Since 2005, when his patients were being sickened by a weight loss supplement containing anti-depressants and thyroid hormones, Cohen has become something of a mix of Indiana Jones and Sherlock Holmes in the supplement world. With chemist colleagues he hunts for drugs illegally buried in supplements. Then he goes public. So far, he and his collaborators have identified three hidden stimulant drugs in supplements.

But their discoveries highlight a broader problem: a dysfunctional system for policing dietary supplements. “It comes to this,” says Dr. Paul Offit,of Children’s Hospital of Philadelphia. “Essentially a private citizen [is] doing the testing to make sure what’s on the label is in the bottle. … It’s absurd.”

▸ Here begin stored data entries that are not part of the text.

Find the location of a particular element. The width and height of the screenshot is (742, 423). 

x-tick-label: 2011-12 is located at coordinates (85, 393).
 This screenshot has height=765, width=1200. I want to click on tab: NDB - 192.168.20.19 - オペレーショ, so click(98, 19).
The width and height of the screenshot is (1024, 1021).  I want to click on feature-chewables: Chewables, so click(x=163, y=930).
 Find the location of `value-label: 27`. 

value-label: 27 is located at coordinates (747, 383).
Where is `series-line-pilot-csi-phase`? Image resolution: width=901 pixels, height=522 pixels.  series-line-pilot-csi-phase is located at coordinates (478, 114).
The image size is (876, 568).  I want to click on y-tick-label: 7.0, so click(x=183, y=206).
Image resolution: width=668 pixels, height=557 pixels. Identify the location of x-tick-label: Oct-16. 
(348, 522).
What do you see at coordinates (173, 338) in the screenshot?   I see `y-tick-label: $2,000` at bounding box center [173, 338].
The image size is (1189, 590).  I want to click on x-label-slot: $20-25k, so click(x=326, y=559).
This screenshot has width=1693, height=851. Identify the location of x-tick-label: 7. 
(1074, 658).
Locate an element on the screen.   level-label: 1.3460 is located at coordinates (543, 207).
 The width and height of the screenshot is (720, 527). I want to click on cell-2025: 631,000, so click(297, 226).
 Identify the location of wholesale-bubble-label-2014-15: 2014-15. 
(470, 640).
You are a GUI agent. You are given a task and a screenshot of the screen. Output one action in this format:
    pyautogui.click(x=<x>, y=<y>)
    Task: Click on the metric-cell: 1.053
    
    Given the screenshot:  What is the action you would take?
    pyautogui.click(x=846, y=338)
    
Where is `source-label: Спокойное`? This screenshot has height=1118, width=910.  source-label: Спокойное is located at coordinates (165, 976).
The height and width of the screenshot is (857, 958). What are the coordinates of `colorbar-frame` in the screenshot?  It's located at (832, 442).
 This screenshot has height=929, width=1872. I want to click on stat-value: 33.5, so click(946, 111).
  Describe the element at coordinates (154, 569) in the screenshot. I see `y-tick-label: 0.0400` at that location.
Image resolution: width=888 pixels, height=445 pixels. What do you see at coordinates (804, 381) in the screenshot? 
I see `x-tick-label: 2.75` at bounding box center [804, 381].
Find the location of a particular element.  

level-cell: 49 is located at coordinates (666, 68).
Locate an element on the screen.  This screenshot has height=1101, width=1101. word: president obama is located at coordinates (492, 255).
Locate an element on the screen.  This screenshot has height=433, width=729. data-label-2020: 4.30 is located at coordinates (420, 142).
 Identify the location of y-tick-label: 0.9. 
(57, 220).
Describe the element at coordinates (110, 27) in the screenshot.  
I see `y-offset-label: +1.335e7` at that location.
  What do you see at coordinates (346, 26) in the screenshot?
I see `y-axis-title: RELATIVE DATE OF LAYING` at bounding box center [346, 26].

Under 1994’s Dietary Supplement and Health Education Act (DSHEA) regulation of supplements was made very loose. As FDA notes on its website, “unlike drug products that must be proven safe and effective… there are no provisions in the law for FDA to ‘approve’ dietary supplements.” The agency can act only after a supplement is on the market and evidence shows it’s unsafe.

Whereas the industry and many consumers celebrated DSHEA for expanding access to supplements, the act was skewered by physicians, journalists, and consumer protection groups. Meanwhile, the industry grew exponentially– about $36 billion worth of supplements were sold last year.

Cohen agrees that FDA’s supplement policing powers are too limited. But that doesn’t mean the agency has no muscle. The agency, Cohen believes, is overwhelmed by the sheer volume of supplements and discouraged by political forces from acting aggressively. When it comes to pulling a supplement ingredient, FDA’s attitude is “show us the dead bodies,” he says.